Copyright Law can be fairly complex and confusing if not properly explained. Fundamentally, a copyright is a form of protection provided by the government of the United States to the authors of “original works of authorship,” including literary, dramatic, musical, artistic, and certain other intellectual works. This protection is available to both published and unpublished works. Copyright protection is available for all unpublished works, regardless of the nationality or residence of the author. Copyright protects the author’s original expression as contained in the work but does not usually extend to any idea, procedure, process, method, system, discovery, name or title.
A copyright is the exclusive, legally secured right to reproduce (as by writing or printing), publish, and sell the matter and form of a literary, musical, or artistic work (as by dramatizing, novelizing, performing or reciting in public, or filming) for a period in the U.S. of 28 years with a right of renewal for another 28 years.
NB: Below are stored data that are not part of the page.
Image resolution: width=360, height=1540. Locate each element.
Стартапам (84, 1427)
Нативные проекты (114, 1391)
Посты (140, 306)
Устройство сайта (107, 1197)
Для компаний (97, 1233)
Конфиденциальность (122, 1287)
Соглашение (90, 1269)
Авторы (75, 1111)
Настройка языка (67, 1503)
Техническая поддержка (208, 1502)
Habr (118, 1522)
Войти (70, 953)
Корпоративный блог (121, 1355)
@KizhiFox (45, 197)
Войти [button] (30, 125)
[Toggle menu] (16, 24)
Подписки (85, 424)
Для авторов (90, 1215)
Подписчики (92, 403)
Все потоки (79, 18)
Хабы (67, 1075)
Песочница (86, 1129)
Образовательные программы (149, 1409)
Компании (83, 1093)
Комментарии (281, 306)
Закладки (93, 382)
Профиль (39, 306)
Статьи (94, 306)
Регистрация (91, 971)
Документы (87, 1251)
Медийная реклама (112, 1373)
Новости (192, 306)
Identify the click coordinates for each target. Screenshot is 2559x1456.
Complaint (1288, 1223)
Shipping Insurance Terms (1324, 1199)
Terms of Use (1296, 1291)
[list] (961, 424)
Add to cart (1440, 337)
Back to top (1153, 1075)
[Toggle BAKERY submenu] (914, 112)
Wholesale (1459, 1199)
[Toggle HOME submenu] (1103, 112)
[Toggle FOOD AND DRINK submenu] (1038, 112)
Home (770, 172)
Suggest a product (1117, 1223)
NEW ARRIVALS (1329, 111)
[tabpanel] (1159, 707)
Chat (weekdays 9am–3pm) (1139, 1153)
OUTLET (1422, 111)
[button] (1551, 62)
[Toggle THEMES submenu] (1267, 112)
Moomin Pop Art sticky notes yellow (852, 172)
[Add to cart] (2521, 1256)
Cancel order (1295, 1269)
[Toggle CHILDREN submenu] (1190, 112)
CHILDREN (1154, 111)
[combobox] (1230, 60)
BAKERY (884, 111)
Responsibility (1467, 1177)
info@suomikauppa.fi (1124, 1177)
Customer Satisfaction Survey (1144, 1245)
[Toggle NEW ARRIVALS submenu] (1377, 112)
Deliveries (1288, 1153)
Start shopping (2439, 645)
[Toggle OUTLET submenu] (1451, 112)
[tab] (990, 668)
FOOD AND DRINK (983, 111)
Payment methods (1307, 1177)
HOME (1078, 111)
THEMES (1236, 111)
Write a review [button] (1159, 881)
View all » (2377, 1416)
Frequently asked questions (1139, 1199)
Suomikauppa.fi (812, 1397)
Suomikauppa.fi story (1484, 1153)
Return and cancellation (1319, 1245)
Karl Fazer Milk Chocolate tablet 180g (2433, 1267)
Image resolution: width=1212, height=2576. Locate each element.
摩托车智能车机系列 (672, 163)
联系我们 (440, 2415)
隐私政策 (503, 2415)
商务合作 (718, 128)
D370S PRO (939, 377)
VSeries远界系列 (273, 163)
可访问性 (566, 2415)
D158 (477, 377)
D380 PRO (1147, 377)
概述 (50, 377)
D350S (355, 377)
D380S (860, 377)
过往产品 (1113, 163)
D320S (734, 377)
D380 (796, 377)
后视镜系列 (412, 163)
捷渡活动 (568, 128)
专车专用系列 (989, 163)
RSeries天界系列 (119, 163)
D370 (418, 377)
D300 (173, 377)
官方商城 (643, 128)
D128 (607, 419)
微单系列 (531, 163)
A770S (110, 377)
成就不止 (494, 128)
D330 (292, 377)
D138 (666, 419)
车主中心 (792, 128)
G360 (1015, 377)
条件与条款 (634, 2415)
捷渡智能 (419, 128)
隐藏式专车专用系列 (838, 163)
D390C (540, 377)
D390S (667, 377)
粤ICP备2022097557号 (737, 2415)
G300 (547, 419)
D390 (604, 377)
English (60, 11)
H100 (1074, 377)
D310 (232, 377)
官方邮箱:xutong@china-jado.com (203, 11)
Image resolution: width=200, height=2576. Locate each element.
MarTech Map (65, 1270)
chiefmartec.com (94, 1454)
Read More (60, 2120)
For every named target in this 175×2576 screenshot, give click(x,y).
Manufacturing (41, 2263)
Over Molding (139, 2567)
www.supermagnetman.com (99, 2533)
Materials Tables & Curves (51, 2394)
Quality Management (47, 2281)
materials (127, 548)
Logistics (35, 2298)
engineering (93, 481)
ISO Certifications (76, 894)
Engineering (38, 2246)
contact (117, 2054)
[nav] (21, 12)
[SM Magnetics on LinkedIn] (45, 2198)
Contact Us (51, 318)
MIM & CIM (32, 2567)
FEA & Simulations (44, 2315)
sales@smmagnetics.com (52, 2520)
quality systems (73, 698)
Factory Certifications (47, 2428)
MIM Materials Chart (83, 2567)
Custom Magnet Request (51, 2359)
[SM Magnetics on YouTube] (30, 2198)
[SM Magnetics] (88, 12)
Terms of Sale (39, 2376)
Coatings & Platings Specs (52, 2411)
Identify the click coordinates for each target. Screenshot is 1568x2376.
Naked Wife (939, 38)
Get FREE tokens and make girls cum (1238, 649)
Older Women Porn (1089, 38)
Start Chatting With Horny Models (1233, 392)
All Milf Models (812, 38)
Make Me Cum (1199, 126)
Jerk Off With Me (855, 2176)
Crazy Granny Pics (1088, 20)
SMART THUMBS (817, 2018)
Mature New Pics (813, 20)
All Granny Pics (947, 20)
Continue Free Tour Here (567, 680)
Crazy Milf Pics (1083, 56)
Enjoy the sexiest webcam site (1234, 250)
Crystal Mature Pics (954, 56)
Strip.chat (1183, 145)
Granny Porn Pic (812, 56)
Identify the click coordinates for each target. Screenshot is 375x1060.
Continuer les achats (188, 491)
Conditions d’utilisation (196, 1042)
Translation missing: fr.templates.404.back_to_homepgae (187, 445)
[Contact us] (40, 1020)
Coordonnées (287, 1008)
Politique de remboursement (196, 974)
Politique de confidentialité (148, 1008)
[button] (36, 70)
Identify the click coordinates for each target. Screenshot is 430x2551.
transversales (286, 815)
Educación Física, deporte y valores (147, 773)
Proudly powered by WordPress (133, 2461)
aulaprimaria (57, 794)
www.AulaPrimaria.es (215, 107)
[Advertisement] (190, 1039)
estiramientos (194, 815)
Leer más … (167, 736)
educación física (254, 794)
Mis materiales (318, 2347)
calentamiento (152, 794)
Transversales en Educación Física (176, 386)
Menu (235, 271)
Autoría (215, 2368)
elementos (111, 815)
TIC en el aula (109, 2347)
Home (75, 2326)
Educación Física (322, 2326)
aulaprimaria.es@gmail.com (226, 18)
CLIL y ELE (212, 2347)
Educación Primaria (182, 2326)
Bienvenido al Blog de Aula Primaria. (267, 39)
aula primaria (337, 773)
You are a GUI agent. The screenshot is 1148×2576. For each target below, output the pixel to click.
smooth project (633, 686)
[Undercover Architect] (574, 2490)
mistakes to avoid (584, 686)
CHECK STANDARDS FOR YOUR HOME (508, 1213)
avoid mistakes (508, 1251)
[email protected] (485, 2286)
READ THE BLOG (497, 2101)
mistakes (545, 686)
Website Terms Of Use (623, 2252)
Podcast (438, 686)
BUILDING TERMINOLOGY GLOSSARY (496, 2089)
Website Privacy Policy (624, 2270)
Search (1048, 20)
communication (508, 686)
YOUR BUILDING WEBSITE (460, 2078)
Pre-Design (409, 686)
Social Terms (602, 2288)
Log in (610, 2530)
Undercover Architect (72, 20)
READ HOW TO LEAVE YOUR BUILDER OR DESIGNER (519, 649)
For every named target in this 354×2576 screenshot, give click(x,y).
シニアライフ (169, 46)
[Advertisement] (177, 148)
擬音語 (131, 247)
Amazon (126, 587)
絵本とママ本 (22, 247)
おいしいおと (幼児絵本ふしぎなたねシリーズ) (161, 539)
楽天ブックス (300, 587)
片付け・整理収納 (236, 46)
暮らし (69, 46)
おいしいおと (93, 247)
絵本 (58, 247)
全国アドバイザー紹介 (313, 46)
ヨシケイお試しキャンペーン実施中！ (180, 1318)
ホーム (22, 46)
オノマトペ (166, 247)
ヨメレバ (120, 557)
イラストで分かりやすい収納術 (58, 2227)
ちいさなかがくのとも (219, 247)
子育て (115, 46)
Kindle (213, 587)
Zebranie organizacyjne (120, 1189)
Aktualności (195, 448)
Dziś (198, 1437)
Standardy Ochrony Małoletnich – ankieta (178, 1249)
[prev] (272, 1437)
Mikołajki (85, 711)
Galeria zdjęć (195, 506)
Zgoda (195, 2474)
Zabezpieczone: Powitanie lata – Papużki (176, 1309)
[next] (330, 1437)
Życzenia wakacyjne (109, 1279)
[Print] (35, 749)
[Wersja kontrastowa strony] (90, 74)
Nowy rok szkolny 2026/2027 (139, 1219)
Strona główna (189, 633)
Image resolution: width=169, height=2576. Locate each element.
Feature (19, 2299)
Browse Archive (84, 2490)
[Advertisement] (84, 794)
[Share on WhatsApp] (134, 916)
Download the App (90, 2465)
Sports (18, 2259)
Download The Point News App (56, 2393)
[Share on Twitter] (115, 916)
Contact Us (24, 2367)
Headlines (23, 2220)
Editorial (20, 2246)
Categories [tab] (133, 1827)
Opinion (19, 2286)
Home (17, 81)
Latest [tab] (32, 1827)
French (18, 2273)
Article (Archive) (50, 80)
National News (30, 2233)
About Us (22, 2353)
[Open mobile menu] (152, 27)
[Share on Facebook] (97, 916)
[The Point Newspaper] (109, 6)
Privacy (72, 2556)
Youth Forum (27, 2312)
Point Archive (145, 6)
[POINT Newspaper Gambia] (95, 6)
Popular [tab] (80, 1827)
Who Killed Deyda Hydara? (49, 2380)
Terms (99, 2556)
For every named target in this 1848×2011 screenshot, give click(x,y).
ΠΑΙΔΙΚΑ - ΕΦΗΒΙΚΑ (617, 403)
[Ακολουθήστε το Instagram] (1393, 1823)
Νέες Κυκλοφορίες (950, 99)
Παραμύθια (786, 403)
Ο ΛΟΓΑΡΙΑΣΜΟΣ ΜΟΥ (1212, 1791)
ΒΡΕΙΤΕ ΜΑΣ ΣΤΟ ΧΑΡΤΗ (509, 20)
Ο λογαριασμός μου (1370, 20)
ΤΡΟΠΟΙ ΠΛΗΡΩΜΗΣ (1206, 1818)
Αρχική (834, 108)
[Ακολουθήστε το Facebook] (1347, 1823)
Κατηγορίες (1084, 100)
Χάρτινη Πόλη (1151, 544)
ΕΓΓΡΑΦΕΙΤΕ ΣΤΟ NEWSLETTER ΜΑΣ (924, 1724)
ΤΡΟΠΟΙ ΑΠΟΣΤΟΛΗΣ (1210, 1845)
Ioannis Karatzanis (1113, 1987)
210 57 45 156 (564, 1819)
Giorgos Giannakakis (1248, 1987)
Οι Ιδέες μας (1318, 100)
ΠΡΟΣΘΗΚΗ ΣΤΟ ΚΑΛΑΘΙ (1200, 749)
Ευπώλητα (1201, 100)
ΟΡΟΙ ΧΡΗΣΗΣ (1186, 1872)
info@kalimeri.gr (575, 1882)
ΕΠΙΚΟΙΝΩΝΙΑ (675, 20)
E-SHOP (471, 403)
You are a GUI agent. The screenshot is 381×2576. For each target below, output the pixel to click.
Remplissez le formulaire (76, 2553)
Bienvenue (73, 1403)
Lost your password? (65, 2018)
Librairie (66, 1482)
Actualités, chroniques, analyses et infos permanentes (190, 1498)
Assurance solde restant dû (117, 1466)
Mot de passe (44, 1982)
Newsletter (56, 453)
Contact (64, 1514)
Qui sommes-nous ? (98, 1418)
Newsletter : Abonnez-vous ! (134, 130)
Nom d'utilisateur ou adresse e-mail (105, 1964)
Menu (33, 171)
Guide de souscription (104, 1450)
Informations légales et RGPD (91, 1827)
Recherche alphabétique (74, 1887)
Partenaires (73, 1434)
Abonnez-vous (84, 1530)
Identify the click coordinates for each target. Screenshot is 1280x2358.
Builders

The owner of copyright has the exclusive right to do and to authorize others to do the following by the Copyright Office of the Library of Congress:
- To reproduce copies of the original work;
- To prepare derivative works or “spinoffs” that are based on the original;
- To distribute copies of the work, by sale, transfer, licensing or lending;
- To publicly perform or display the copyrighted work; and
- To prevent the intentional modification, distortion or mutilation of any work of the visual arts that would harm the artist’s reputation or honor and to prevent the destruction of a well-recognized and protected work.